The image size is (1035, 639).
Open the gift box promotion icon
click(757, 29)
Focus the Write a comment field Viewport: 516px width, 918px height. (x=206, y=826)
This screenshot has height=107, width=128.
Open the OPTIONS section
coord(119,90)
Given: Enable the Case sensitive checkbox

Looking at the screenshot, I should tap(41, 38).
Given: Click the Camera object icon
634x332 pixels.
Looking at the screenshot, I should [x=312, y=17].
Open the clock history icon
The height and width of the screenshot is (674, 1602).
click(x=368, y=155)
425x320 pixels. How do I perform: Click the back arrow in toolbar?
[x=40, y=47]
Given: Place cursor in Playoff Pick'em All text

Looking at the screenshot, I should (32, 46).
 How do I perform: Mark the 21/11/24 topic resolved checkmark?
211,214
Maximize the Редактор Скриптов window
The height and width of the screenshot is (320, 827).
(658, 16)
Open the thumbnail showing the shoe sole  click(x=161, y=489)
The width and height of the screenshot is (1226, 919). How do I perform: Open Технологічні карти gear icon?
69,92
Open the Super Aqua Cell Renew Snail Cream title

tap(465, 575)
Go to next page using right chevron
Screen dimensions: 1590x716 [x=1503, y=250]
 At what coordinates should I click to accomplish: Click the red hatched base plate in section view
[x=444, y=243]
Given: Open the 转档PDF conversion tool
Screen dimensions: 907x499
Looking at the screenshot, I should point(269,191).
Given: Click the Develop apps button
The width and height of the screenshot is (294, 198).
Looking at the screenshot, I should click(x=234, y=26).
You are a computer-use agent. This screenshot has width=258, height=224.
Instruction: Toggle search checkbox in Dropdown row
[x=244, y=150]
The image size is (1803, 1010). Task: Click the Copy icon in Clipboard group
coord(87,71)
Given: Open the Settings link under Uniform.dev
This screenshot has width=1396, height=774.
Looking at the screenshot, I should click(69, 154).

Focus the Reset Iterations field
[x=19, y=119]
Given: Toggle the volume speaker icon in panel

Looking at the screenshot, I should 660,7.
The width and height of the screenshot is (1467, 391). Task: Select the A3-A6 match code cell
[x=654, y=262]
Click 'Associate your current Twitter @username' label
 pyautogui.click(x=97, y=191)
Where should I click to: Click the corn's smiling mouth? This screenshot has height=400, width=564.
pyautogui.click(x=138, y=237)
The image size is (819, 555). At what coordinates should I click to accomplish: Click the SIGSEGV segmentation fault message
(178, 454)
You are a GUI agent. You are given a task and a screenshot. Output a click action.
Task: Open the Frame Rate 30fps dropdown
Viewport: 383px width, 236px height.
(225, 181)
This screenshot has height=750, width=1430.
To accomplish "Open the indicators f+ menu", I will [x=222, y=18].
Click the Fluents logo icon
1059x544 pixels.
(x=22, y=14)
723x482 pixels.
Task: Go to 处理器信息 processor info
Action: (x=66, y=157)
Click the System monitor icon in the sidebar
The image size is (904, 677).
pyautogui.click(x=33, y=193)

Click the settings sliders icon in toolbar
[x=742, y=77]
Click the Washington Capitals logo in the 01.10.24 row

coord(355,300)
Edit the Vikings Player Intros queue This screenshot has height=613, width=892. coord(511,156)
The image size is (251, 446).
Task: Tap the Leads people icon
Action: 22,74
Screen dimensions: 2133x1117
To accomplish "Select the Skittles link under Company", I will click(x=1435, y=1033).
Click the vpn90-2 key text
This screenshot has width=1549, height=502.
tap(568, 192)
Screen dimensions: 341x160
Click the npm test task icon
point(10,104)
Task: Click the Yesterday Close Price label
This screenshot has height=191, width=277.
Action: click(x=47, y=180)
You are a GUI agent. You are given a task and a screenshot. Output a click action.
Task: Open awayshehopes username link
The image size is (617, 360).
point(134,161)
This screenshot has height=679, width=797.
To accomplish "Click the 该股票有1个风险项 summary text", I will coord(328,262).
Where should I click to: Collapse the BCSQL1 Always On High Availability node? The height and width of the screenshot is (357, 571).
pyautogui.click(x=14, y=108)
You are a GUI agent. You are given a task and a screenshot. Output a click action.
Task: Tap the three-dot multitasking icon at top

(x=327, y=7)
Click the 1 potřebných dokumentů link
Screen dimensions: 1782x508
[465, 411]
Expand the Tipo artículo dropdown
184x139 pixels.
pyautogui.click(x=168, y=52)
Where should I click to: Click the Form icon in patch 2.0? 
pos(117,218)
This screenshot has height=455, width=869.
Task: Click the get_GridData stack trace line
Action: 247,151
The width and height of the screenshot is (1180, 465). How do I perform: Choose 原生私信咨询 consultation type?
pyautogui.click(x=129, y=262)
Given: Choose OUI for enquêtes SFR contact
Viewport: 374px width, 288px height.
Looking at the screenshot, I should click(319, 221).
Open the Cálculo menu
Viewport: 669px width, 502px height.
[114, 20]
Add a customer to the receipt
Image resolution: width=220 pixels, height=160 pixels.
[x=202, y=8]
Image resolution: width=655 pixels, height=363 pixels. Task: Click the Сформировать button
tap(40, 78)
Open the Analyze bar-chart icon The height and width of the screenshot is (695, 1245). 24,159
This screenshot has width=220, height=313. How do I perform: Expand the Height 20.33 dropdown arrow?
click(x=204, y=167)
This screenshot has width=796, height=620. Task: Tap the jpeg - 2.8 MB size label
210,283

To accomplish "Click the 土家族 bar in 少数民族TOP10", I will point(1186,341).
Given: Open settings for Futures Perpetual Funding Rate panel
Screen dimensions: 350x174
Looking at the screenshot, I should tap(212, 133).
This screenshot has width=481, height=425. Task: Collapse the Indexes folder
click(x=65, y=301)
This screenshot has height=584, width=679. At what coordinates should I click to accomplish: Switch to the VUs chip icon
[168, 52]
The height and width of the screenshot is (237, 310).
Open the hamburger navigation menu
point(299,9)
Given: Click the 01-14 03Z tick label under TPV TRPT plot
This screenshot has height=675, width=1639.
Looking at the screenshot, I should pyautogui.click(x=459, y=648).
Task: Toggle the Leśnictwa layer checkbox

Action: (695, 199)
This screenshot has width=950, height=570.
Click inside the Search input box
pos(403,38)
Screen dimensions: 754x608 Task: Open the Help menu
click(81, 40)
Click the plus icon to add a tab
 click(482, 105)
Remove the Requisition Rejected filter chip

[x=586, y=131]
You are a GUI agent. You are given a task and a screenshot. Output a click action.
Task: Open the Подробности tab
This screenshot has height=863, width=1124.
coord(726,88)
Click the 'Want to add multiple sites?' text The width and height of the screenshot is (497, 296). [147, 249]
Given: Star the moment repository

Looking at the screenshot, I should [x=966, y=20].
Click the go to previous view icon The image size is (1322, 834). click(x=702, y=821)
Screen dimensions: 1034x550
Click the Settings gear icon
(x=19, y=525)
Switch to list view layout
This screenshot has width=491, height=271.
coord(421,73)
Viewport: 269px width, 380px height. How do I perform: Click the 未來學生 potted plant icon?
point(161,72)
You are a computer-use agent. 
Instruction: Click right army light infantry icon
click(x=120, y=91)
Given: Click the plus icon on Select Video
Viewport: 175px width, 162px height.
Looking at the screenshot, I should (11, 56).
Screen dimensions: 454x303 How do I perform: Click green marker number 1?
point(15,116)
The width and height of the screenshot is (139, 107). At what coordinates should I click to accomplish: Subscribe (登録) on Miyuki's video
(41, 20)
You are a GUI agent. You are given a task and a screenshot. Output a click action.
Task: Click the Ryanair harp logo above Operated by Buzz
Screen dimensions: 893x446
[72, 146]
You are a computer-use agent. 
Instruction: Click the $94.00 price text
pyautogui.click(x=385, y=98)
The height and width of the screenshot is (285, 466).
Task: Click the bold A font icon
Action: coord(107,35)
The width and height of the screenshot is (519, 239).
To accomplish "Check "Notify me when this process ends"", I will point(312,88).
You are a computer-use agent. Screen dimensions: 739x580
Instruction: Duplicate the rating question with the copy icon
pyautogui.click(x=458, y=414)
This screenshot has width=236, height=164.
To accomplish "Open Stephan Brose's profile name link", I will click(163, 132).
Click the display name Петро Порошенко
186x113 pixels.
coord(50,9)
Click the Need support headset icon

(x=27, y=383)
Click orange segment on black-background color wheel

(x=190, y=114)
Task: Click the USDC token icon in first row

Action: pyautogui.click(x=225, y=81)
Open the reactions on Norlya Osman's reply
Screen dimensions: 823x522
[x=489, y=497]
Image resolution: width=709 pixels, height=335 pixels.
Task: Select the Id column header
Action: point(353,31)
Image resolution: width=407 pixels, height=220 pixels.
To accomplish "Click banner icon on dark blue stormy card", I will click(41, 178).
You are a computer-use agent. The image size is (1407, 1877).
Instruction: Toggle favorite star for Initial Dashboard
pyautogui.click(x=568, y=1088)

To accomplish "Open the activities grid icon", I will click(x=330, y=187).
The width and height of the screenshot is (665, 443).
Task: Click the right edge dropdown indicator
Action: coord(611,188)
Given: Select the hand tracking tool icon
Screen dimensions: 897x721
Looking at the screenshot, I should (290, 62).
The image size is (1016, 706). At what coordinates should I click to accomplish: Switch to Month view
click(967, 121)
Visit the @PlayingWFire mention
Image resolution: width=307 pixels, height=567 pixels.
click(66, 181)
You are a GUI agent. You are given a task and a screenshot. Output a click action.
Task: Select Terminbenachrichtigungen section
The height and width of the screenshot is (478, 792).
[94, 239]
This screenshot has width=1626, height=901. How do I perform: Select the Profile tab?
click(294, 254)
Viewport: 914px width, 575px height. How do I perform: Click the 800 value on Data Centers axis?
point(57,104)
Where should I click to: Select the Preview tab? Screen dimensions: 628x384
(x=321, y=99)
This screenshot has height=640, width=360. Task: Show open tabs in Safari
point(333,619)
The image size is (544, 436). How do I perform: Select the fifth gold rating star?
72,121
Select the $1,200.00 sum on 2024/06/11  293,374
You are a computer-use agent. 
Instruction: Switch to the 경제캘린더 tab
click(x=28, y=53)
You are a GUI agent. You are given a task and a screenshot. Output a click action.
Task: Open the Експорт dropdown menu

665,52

** WHAT YOU NEED TO DO **
In the listing above, locate the line containing "Focus the Write" and the line containing "Open the clock history icon". Extract those two lines and every line between them, exactly as written, and only those.

** ANSWER SECTION **
Focus the Write a comment field Viewport: 516px width, 918px height. (x=206, y=826)
This screenshot has height=107, width=128.
Open the OPTIONS section
coord(119,90)
Given: Enable the Case sensitive checkbox

Looking at the screenshot, I should tap(41, 38).
Given: Click the Camera object icon
634x332 pixels.
Looking at the screenshot, I should [x=312, y=17].
Open the clock history icon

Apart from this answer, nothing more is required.